- Observations on film art - https://www.davidbordwell.net/blog -

FilmStruck and Criterion: Now Roku-ready

KT Rules 600 [1]

DB here:

Soon after Kristin posted the seventh installment in our Criterion series, there came the big news. FilmStruck [2] and the Criterion Channel are now available for streaming via Roku. Some details are in this Variety story [3].

These streaming services had already been available on Apple TV, Chromecast, and other devices, but getting to Roku is a big boost. As of January, Variety says [4] there are 13 million active Roku accounts. Roku capability is built into many smart TVs, and the set-top devices are reasonably low-priced [5]. As a result, and as an early mover in the market, Roku has twice the penetration of its rivals.

Kristin, Jeff Smith, and I hope that subscribers will check out our monthly comments on films both classic and modern. Before or after our discussion, you can watch the films on the Criterion channel. We’ve regarded these short items as extensions of our blog, our research, and our textbook, Film Art: An Introduction. We try to make them clear and engaging.

If you subscribe to FilmStruck, you can log in and go straight to all our offerings. A synoptic page is here [6]. Before Kristin’s entry on The Rules of the Game [7], we put up Jeff on the score of Foreign Correspondent [8], me on editing in Sanshiro Sugata [9], Kristin on landscape in two films by Abbas Kiarostami [10], Kristin on the child’s viewpoint in The Spirit of the Beehive [11], me on staging in L’Avventura [12], and Jeff on camera movement in Kieślowski’s Red [13]. Whether or not you have FilmStruck, you can read blogs expanding on four of those entries here [14].

Coming up: Jeff on La Cérémonie and Ali: Fear Eats the Soul, Kristin on The Phantom Carriage and M, and me on Monsieur Verdoux, Brute Force, and Chungking Express.

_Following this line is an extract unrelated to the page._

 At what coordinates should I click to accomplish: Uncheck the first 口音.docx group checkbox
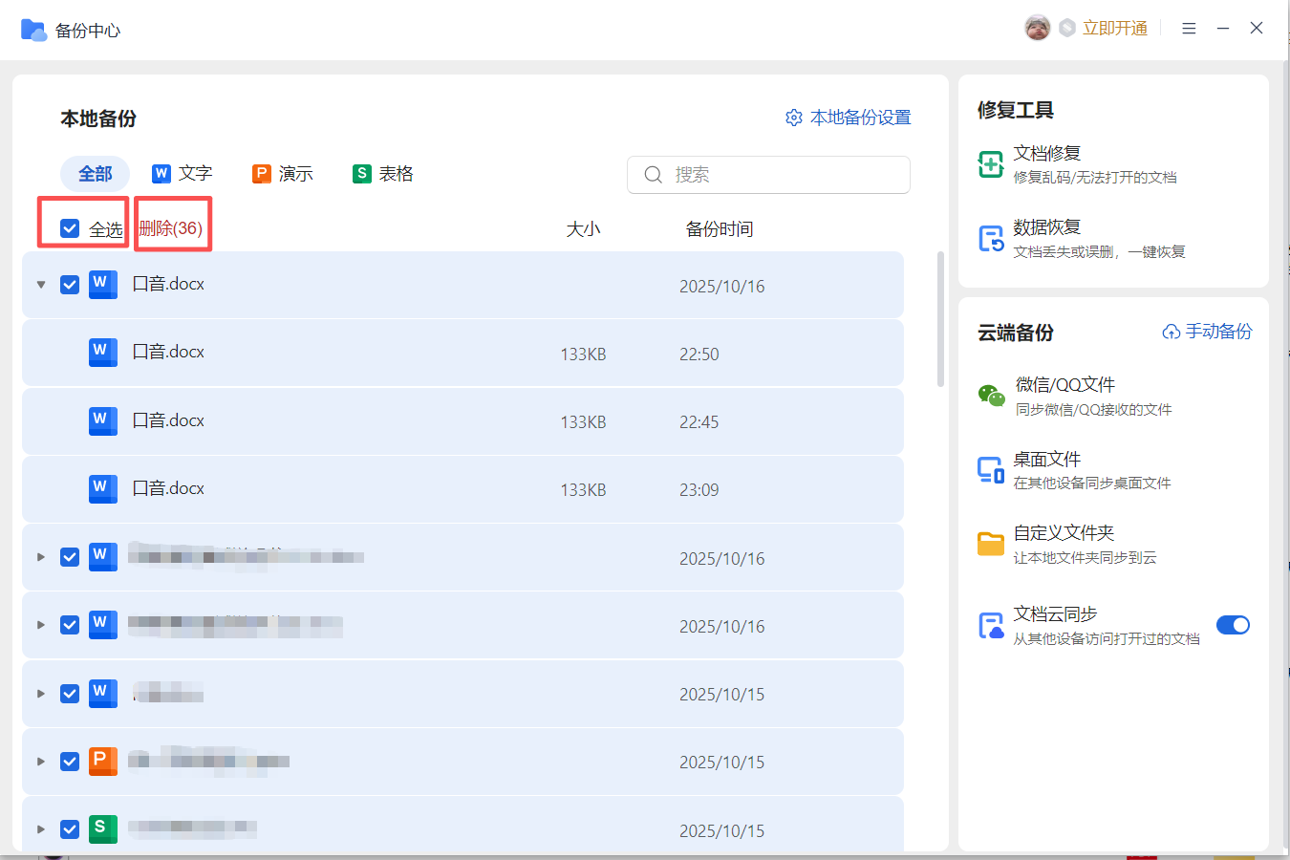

And of course both FilmStruck and the Criterion channel offer a dizzying array of features, shorts, interviews, and bonus material. If you had told me just a few years ago that such a bounty would be so easily available, I’d have doubted it. Nothing beats seeing films on the big screen, but as a person who grew up with movies on TV (in small, degraded images and sound), I know that they retain some of their power in a lot of circumstances.

A monthly subscription equals the cost of three of Starbuck’s Cinnamon Dolce Lattes (Venti) [15], whatever they are. Surely this is a great bargain. You can keep up with what’s coming along at Criterion’s website [16].

To those of you who have signed up and have followed our efforts: Thanks! Keep watching!